В разговор встрял новый патриарх Адриян, крошечного роста муж с благостным взором и слабым голосом:
— Аз недоумеваю, свет Государь, отчего ты не ищешь спасения от болезней в сердечной молитве? Полезней всякого лекарства, — патриарх покосился на Поликоло, — съездить в Троицкую лавру и со смирением и надеждой приложиться к святым мощам. Многим помогало чудесным исцелением, поможет и тебе.
Пётр хотел было отговориться занятостью, да тут неуместно вылез Никита Зотов, в прошлом учитель Государя, а теперь думный дьяк:
— Куда же тебе. Государь, в болезни да по морозу? К тому ж на Ярославской дороге орудует шайка разбойницы Маруськи: ни солдат, ни стрельцов не боится, нападает на все богатые поезда.
Эти слова лишь подзадорили молодого Государя. Пётр округлил глаза на думного дьяка Ромодановского, жесткого, до чужой боли не чувствительного:
— Федор Юрьевич, и на тебя уже нельзя положиться? Почему попущаешь разбойникам? Уже меня, Государя, ими стращают!
Ромодановский, одернув на себе новомодный короткий кафтан и политично присев ногами, обутыми в белые чулки, отозвался:
— Посылал, батюшка, роту солдат. Так эта Маруська завела их на незамерзнувшие болота, там они все и сгинули.
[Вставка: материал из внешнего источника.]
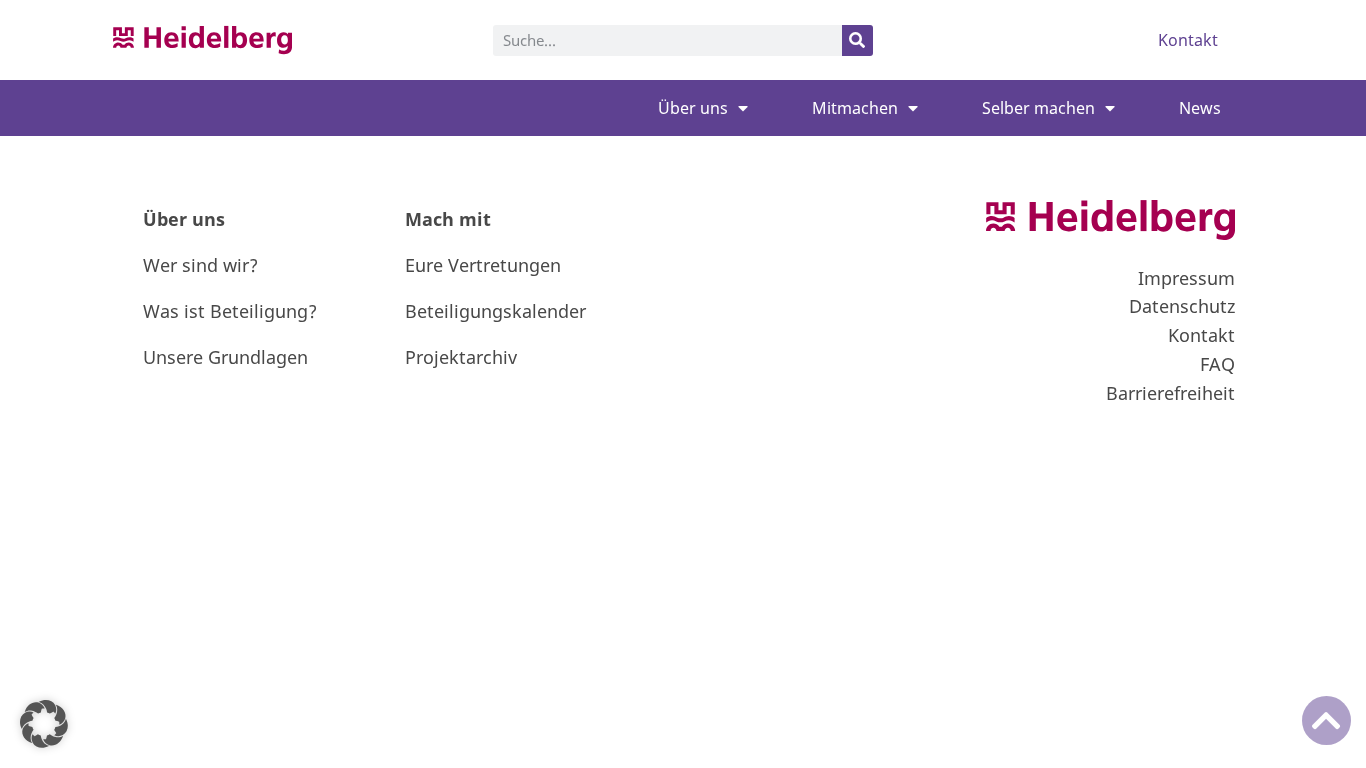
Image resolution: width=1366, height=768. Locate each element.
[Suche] (857, 40)
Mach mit (448, 219)
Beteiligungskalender (495, 311)
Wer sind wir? (200, 265)
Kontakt (1188, 40)
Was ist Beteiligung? (230, 311)
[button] (44, 724)
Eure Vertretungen (483, 265)
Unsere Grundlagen (225, 357)
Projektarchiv (461, 357)
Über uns (693, 108)
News (1200, 108)
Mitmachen (855, 108)
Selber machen (1038, 108)
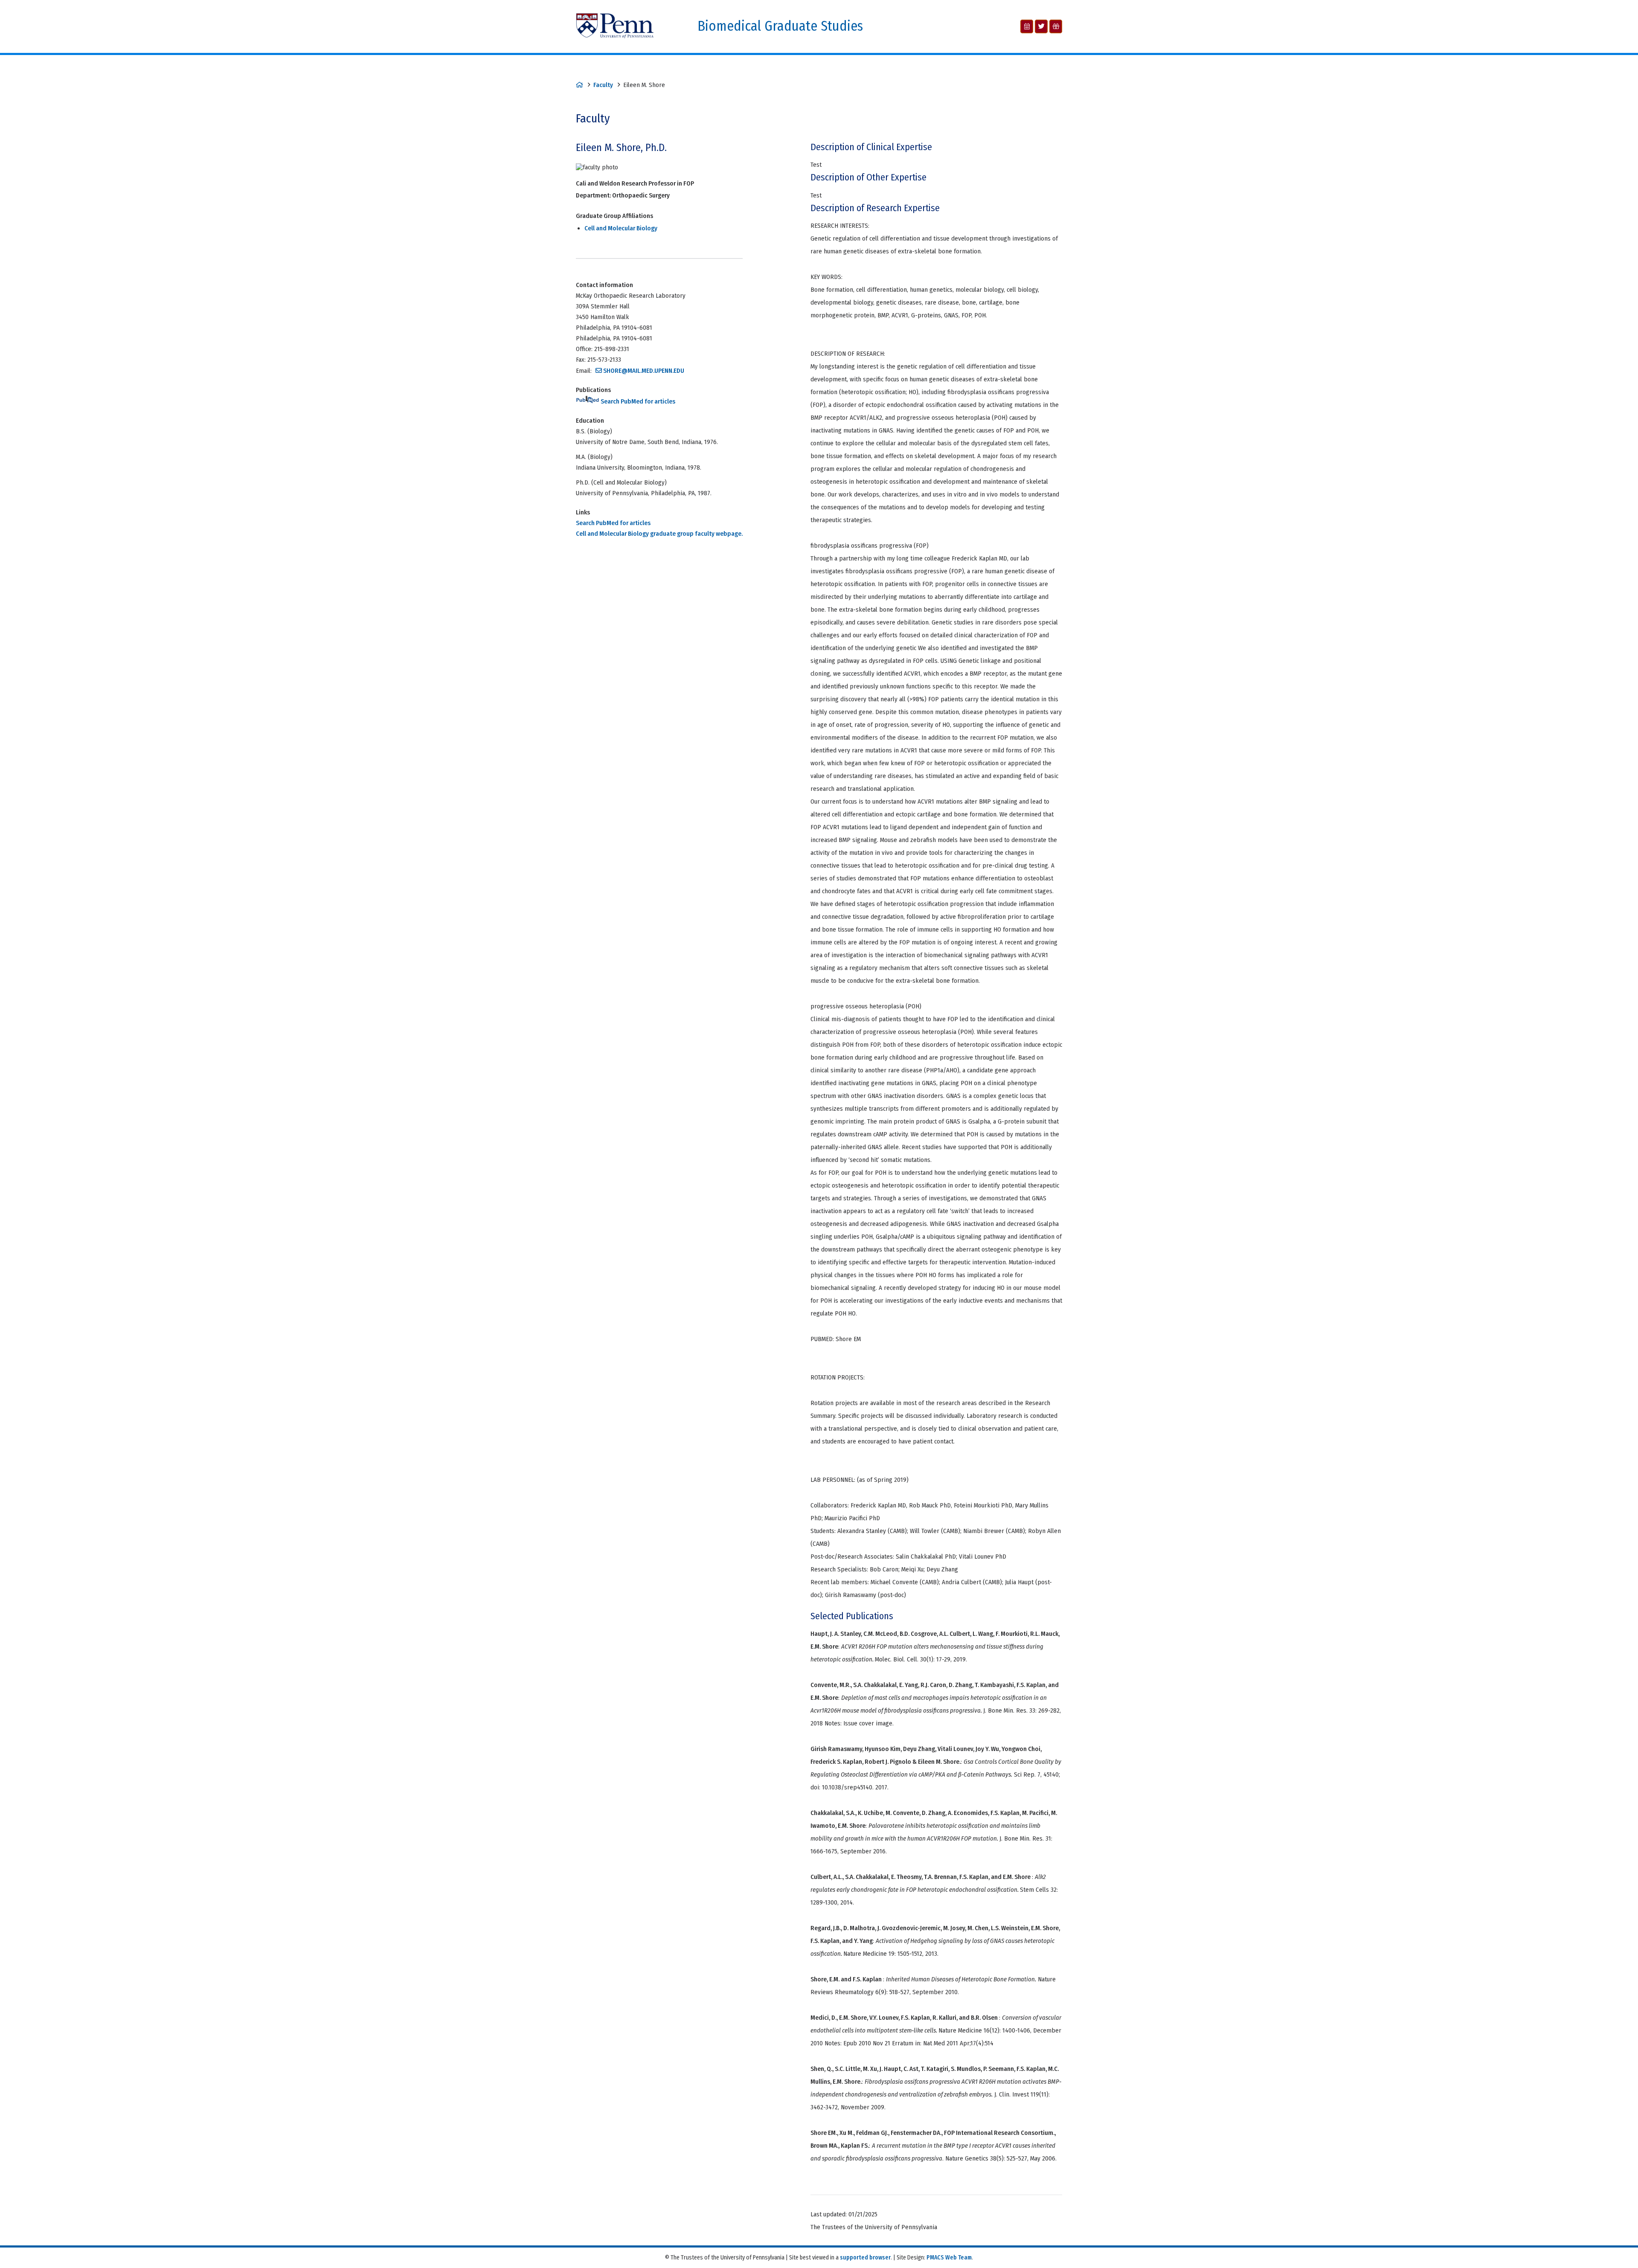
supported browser (865, 2257)
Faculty (603, 85)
Но нынче же отправлю две роты преображенцев.
— Даю тебе сроку пять дён, а на шестой отправляюсь на богомолье с дарами (Адриян низко склонил голову) и с обычной свитой — шесть солдат.
Пётр всё-таки верил в целительность святых мощей, а насчет солдат соврал: про себя решил, что охрану увеличит вдвое.
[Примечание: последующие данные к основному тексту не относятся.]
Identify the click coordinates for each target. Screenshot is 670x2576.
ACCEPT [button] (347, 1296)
«Не помешает, хотя напасть никто не рискнет!» — решил он — и ошибся.
Царский поезд
Неделю гонялся Ромодановский за разбойницей Маруськой. Солдаты пообмораживали себе щёки и носы, руки и ноги, облазили все лесные чащобы. Поймали лишь пятерых беглых крестьян, которые признались, что «сами то ж за Маруськой бегали», желая присоединиться к грозной разбойнице.